Extracted records:
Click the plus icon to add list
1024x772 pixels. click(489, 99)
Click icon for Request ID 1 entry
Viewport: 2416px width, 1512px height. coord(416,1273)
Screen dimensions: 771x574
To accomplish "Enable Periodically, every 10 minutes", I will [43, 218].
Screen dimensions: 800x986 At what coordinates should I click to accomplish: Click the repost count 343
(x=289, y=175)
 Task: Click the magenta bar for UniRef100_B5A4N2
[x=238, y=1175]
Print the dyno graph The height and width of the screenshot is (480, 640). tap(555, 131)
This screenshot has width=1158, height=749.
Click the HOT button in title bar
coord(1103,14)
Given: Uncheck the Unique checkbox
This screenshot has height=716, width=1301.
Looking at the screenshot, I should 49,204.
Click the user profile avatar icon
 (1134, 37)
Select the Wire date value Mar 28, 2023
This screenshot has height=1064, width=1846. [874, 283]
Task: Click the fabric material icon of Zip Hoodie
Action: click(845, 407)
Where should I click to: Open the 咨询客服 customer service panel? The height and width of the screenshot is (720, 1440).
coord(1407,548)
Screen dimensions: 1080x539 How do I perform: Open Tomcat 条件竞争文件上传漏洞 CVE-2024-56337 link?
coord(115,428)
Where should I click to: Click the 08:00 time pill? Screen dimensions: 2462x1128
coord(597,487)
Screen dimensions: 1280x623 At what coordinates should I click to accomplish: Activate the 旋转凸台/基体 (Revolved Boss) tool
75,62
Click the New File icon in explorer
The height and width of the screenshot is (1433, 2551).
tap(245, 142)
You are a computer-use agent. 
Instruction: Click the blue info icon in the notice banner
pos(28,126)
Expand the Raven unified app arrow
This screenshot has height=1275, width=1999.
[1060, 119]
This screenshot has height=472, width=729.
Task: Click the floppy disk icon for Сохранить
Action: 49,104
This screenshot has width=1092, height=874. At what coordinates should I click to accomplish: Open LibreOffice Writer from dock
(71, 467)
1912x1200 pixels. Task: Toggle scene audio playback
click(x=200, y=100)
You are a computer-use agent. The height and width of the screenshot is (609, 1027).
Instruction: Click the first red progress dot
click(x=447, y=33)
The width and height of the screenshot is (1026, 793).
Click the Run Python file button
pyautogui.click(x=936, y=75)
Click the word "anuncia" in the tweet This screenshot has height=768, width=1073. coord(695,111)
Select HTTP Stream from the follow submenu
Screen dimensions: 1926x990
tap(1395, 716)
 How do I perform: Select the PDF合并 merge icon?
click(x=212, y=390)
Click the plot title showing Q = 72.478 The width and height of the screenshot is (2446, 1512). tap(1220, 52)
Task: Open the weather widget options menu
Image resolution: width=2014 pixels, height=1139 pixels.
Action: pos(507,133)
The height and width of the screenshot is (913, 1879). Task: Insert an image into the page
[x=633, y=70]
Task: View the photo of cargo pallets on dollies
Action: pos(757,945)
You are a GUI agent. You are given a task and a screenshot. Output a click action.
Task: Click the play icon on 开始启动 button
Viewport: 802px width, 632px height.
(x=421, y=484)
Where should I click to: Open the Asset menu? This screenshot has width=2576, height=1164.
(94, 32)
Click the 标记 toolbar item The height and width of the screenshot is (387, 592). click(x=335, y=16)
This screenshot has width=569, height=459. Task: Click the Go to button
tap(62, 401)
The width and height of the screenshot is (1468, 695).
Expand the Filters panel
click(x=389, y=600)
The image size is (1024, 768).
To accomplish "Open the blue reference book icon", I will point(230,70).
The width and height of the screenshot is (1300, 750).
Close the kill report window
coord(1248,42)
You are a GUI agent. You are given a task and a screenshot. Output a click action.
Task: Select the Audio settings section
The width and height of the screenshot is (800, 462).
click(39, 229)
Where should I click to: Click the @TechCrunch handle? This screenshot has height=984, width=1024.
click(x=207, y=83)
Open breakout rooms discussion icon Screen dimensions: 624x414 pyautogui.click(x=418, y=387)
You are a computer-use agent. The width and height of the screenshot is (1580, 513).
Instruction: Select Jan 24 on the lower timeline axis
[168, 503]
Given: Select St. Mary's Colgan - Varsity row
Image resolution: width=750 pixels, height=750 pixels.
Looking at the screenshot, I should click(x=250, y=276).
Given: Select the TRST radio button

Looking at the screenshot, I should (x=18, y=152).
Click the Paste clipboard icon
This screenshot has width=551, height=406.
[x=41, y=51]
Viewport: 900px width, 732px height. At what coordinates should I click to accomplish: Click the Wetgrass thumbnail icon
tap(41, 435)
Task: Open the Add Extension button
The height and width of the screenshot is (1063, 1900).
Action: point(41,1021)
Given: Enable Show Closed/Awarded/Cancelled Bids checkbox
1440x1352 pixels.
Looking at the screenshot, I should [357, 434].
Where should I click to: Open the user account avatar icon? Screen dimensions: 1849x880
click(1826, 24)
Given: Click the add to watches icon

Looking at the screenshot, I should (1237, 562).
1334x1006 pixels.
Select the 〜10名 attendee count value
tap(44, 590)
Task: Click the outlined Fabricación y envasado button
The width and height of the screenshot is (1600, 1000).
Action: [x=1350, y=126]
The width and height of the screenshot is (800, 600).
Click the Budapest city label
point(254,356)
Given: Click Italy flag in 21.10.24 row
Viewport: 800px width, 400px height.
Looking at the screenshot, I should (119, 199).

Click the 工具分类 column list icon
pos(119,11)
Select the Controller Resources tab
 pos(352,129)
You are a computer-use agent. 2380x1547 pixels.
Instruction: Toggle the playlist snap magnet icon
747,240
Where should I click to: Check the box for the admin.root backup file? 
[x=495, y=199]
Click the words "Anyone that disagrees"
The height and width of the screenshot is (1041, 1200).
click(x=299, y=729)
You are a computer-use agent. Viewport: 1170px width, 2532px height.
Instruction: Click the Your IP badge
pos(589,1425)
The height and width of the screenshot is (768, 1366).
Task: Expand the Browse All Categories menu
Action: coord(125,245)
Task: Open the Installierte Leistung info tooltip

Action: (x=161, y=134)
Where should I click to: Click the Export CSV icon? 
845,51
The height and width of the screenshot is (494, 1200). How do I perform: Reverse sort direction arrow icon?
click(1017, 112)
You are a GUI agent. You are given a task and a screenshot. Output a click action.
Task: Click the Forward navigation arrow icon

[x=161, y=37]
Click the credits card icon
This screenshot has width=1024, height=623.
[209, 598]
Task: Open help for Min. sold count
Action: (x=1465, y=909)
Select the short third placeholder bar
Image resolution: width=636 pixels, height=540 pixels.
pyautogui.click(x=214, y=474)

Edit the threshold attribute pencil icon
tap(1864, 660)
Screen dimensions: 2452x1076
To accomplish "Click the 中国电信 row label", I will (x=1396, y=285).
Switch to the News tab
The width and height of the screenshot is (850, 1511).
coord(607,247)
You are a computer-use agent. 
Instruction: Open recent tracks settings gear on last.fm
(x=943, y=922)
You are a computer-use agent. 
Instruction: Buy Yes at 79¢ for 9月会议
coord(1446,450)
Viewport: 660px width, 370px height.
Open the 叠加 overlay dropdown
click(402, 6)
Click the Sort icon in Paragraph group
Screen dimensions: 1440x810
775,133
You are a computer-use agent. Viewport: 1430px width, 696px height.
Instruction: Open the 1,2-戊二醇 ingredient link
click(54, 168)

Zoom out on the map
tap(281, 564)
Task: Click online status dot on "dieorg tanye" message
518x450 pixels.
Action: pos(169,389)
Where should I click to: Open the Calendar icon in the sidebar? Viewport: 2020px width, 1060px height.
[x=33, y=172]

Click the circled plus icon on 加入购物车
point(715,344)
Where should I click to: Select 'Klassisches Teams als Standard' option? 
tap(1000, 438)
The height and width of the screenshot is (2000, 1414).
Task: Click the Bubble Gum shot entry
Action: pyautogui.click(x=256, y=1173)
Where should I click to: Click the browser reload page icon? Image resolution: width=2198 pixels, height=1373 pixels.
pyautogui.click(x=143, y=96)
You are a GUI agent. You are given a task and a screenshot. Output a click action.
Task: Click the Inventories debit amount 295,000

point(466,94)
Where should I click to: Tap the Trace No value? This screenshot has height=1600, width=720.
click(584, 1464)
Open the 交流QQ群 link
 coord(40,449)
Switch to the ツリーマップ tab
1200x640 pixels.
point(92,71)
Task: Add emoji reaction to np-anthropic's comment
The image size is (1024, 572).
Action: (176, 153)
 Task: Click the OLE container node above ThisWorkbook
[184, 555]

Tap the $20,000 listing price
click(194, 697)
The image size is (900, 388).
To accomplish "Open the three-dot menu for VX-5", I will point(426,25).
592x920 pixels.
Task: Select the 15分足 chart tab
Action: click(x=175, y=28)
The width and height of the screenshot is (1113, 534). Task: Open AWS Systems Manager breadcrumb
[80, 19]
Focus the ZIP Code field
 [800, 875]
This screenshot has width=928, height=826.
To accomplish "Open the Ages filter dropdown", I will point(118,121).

#### SET EXERCISE
Begin at the line that contains "Focus the ZIP Code field" and stop after the final line. Arrange those lines as a numbered list and omit any blank lines.

#### RESPONSE
1. Focus the ZIP Code field
2.  [800, 875]
3. This screenshot has width=928, height=826.
4. To accomplish "Open the Ages filter dropdown", I will point(118,121).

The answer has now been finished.